Problem description - Copy the records below word for word, starting at the line containing "Image resolution: width=853" and ending at the line containing "center [264, 230].", with both of those lines included.

--- START ---

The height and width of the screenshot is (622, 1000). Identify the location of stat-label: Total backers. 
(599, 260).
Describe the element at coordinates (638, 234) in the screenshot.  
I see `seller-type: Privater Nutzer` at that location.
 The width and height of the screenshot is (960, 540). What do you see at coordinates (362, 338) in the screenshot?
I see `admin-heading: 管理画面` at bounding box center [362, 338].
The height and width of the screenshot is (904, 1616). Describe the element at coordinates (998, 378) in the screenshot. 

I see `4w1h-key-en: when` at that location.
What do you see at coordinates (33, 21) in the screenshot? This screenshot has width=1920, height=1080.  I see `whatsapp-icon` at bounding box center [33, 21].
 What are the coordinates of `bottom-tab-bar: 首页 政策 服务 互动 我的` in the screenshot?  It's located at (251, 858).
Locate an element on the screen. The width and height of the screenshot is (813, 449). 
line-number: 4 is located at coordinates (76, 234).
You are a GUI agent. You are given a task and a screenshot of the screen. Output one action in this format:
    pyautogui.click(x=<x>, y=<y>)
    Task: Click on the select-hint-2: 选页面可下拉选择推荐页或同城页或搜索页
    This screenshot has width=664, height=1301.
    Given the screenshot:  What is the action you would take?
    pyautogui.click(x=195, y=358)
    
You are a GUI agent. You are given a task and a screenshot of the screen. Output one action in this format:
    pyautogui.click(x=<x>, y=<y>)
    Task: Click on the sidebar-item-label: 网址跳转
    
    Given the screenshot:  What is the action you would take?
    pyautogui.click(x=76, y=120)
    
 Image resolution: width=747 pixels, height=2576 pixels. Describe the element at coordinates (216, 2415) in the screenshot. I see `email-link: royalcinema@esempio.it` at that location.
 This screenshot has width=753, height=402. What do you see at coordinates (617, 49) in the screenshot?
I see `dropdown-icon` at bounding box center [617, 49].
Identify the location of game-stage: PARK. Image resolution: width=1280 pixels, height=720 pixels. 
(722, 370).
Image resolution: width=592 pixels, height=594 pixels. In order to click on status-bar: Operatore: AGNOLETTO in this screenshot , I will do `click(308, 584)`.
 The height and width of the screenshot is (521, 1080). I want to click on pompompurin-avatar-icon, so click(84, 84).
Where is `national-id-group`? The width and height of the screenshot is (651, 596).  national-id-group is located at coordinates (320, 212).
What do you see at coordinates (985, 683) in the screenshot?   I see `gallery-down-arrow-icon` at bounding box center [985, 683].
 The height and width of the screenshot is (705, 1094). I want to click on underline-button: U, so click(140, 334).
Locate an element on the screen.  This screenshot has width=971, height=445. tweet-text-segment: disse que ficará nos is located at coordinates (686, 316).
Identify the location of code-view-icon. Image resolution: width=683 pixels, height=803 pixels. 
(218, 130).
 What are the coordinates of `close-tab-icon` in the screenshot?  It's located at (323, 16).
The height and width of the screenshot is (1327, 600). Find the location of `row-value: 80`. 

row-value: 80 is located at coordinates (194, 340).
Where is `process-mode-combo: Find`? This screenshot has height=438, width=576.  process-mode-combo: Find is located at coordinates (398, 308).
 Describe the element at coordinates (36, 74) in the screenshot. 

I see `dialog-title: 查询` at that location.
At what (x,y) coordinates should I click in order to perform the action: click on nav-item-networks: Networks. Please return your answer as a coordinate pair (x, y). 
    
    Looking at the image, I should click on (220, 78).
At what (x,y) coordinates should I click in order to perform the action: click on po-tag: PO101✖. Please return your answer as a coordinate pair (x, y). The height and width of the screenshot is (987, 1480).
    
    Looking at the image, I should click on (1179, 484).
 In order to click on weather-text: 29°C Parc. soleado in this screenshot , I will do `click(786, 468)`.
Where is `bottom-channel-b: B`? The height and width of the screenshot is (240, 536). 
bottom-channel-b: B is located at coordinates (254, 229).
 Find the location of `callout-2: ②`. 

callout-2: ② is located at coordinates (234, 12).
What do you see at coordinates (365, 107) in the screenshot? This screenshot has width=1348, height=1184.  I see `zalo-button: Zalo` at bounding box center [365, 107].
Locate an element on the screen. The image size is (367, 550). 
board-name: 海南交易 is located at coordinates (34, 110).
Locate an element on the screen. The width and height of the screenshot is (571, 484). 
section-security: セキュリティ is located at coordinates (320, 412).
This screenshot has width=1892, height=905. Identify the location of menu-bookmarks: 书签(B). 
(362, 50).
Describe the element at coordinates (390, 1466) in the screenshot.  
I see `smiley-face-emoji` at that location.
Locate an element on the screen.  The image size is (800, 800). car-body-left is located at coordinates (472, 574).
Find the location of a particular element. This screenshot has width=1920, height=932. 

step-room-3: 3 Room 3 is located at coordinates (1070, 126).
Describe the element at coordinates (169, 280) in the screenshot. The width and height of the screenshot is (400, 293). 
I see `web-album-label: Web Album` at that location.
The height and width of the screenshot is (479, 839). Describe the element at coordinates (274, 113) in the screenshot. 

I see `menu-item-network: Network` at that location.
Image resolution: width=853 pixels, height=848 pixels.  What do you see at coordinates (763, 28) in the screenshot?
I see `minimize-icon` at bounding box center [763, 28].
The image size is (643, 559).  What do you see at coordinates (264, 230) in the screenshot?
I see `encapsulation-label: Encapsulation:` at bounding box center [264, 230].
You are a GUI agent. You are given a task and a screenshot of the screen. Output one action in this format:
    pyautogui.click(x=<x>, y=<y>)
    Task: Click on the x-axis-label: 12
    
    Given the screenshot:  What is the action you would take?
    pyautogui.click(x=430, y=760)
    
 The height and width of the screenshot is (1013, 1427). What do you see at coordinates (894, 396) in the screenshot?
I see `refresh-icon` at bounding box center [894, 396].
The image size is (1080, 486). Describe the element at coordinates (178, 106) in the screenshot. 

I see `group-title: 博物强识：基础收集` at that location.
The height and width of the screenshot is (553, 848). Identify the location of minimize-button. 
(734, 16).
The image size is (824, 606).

--- END ---

Completed task -
Image resolution: width=853 pixels, height=848 pixels.  What do you see at coordinates (763, 28) in the screenshot?
I see `minimize-icon` at bounding box center [763, 28].
The image size is (643, 559).  What do you see at coordinates (264, 230) in the screenshot?
I see `encapsulation-label: Encapsulation:` at bounding box center [264, 230].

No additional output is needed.